La creciente tirria de Washington contra China se vincula con el poderío económico y tecnológico y con el incremento de sus vínculos con América Latina y el Caribe. Según un informe del Foro Económico Mundial, China es el principal socio comercial de Argentina, Brasil, Chile, Perú y Uruguay. Es el segundo de México y sus inversiones han sumado (desde 2003 hasta 2018) 120.000 millones de dólares, más de la mitad de ese monto en el último sexenio.  Uno de los más claros exponentes de esta presencia (disruptiva para el Pentágono) es la estación espacial construida por Pekín en Neuquén –en el marco de un acuerdo firmado durante el gobierno kirchnerista y aprobado por el Congreso Nacional en 2015— orientada al desarrollo y al monitoreo del ciberespacio, a cargo de la Agencia Nacional de Lanzamiento, Seguimiento y Control General de Satélites de ese país. Según analistas cercanos a la delegación diplomática de Estados Unidos en la Argentina, esa presencia china es una de las razones fundamentales por las que Washington ha decidido instalar un Centro de Operación de Asistencia Humanitaria y Desastres Naturales financiado por el Comando Sur,  también en la provincia de Neuquén, a pocos kilómetros de la base china.

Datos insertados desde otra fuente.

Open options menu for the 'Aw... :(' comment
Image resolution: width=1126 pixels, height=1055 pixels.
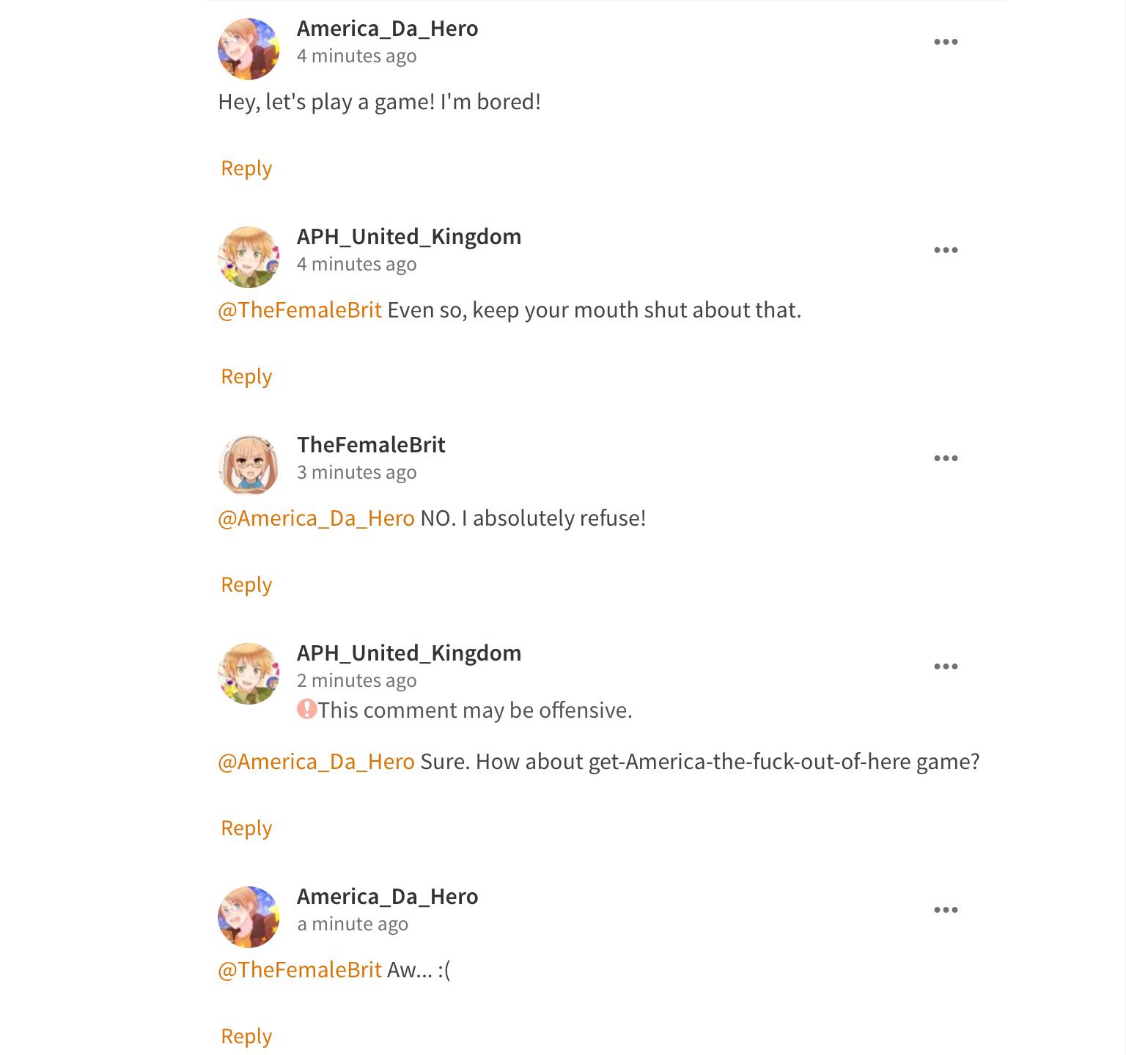coord(946,910)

El periplo de Mattis intenta recuperar los casilleros perdidos, al mismo tiempo que su gobierno entabla variadas formas de guerra comercial contra sus más cercanos socios como México, Canadá, la Unión Europea y Japón. Además difunde a través de su Presidente discursos supremacistas –cuyas víctimas prioritarias son latinoamericanos y afrodescendientes— y cataloga a los migrantes como delincuentes. En esa misma lógica, Trump ha ampliado las presiones contra todo proyecto soberano de la región, ha roto el Acuerdo de Paris (relacionado con el Cambio Climático); ha abandonado el Tratado Comercial Transpacífico —conocido como TPP—, con el que se pretendía implementar un área de libre comercio en el sudeste asiático; ha deshecho el acuerdo de no proliferación nuclear con la República Islámica de Irán (caratulado como 5+1); y ha discontinuado el Tratado de Libre Comercio (TLC) con México y Canadá. Las sobreactuaciones y promesas de cooperación militar intentan reafirmar su predominio en la región, tarea prioritaria del Comando Sur.

 

Trump con Mattis. Un águila guerrera

 

China, por su parte, ha ampliado la inversión en América Latina. Por ahora no reclama alineamientos estratégicos. No exige tipologías gubernamentales ni demanda proscripciones políticas. Beijing se consolidó como uno de los más importantes compradores de petróleo a Venezuela –mientras Washington extendía su bloqueo a Caracas—, invirtió en infraestructura (como las represas planificadas en la Provincia de Santa Cruz, Argentina) y no quebró pactos acordados. El gobierno de Trump posee 800 bases militares en todo el mundo, de las cuales 76 se ubican en América Latina y el Caribe. En Sudamérica posee 9 en Colombia, 8 en Perú, 3 en Paraguay, 1 en Guyana y 1 en Surinam. A todas estas se debe sumar la que se encuentra instalada en territorio argentino, en las Islas Malvinas, dado que pertenece a la OTAN, cuyo principal socio es Estados Unidos.

El martes 14  Mattis llegó a Río de Janeiro, donde fue despertado por un sostenido tiroteo proveniente de la favela de Mangueira, ubicada en las cercanías de su hotel. Probablemente haya sido la primera evidencia de las externalidades del sistema que promueve. El Plan Sudamérica, de operativizarse, podría ser mucho más ruidoso.